I think the name RICH for a sparkling wine-style beverage is actually just fine — the market that it's aimed at will view the mark as suggestive of the lifestyle of its spokesmodel, and not descriptive of the properties of the product itself, even though the term can be used to describe wines.  Indeed, I think that with the ubiquitous Ms. Hilton hawking it, any possible descriptive aspects the mark could convey just vanish in the face of bling, glitz, and spotlights.

Like patting myself on the back

The New York Times has some outstanding names for its blogs.  I was familiar with The Pour, Eric Asimov's delightful wine blog, and with DealBook, its M&A blog — but the Alt-0174 award must go to Paper Cuts, its "blog about books."  I cannot believe this has been around since May and I hadn't noticed.  As a compulsive reader (no really, six books this week) and blog reader, I will add it to my daily routine.

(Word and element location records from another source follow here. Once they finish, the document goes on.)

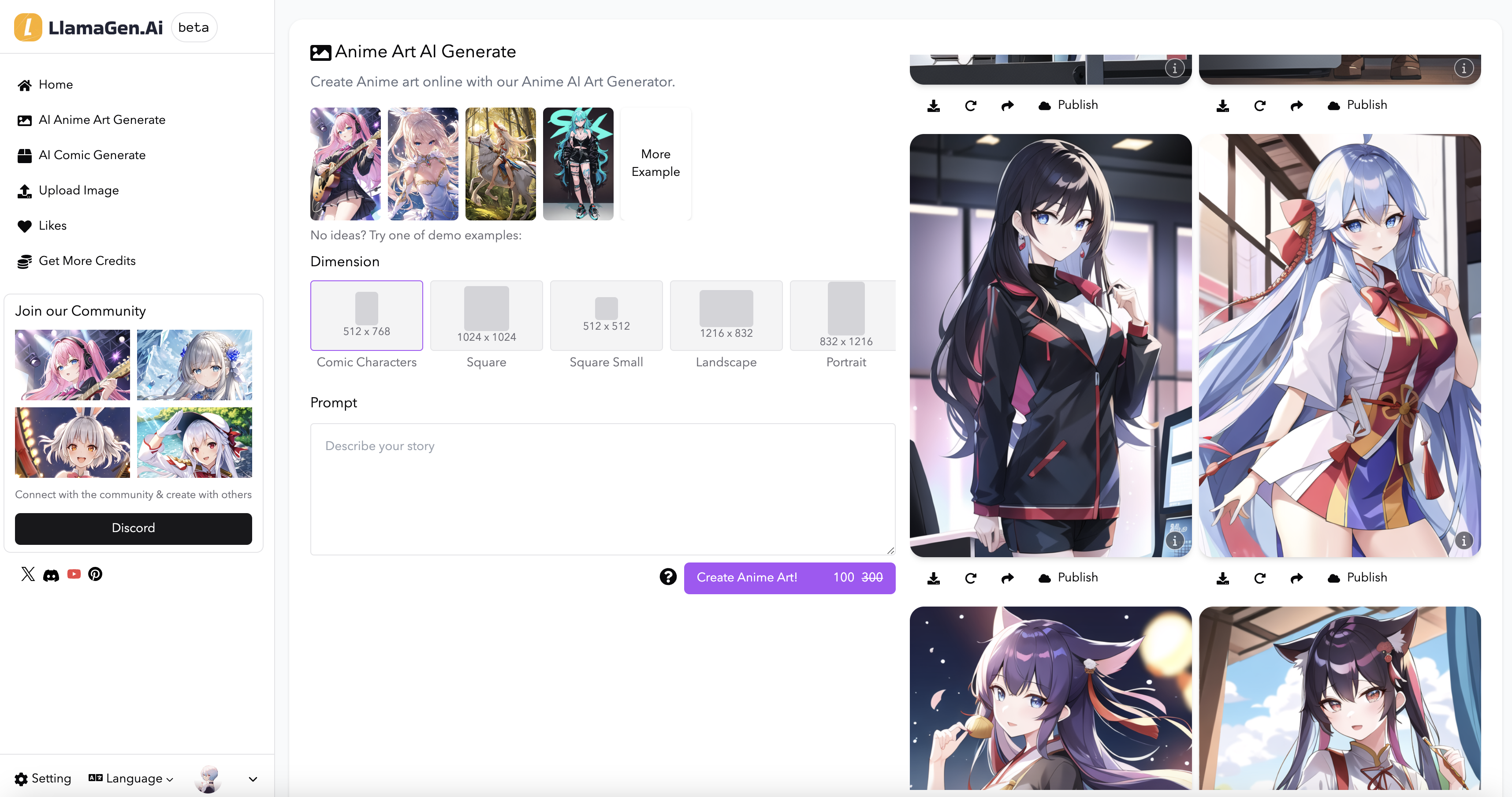Click Home menu item in sidebar
The width and height of the screenshot is (1512, 797).
pos(56,84)
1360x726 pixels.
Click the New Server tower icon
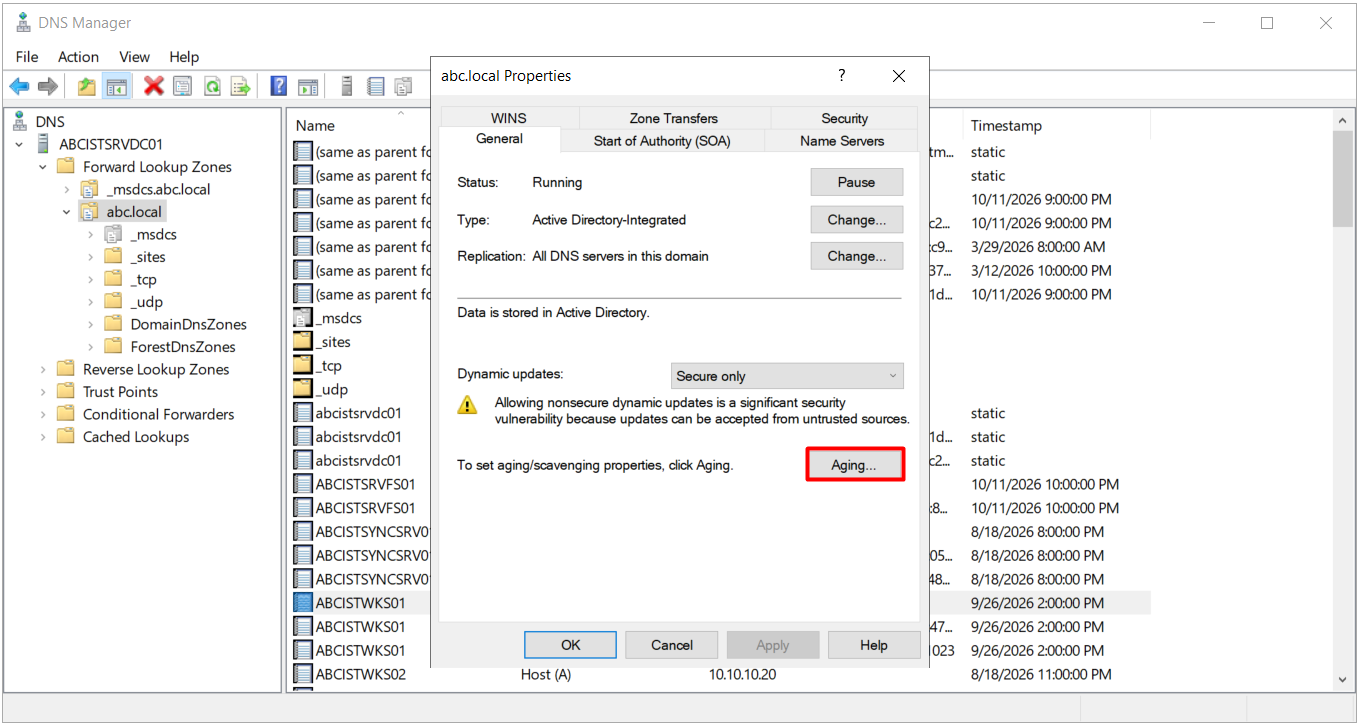tap(347, 87)
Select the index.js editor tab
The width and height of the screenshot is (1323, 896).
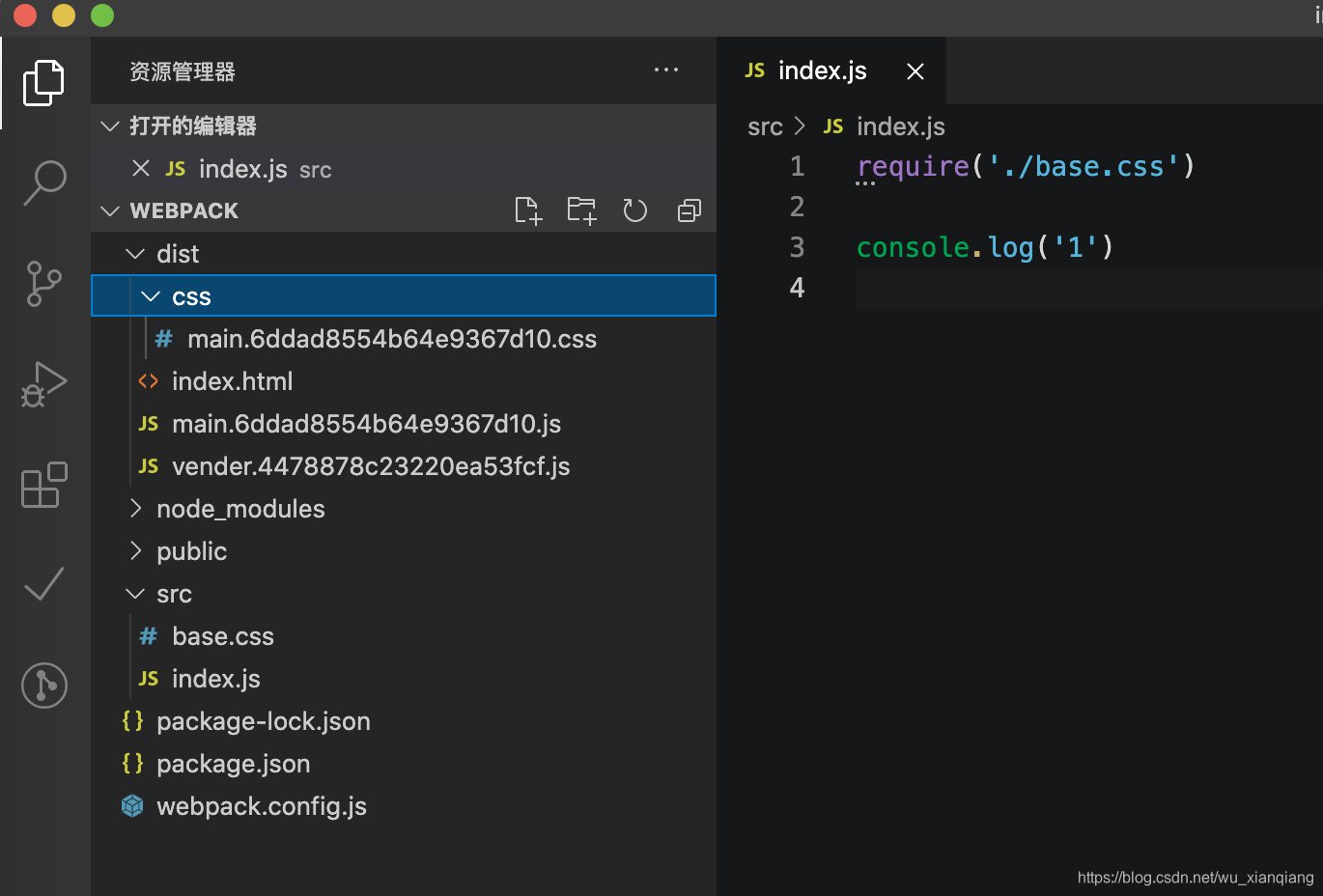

And of course, the clever wordplay of the title reminds me of the title of this blog, for which I am eternally indebted to VC law goddess Suzie D.

Fire your branding team

"Hey, let's just call it what it is: Makeup Forever."   "No, that just doesn't say it as directly as we want.  How about Amazingcosmetics?  Because they are, right?" 

Boy, these make Fresh look distinctive as all get-out.

What can I say, another stroll through Sephora.  Didn't spend a penny, but gained insight.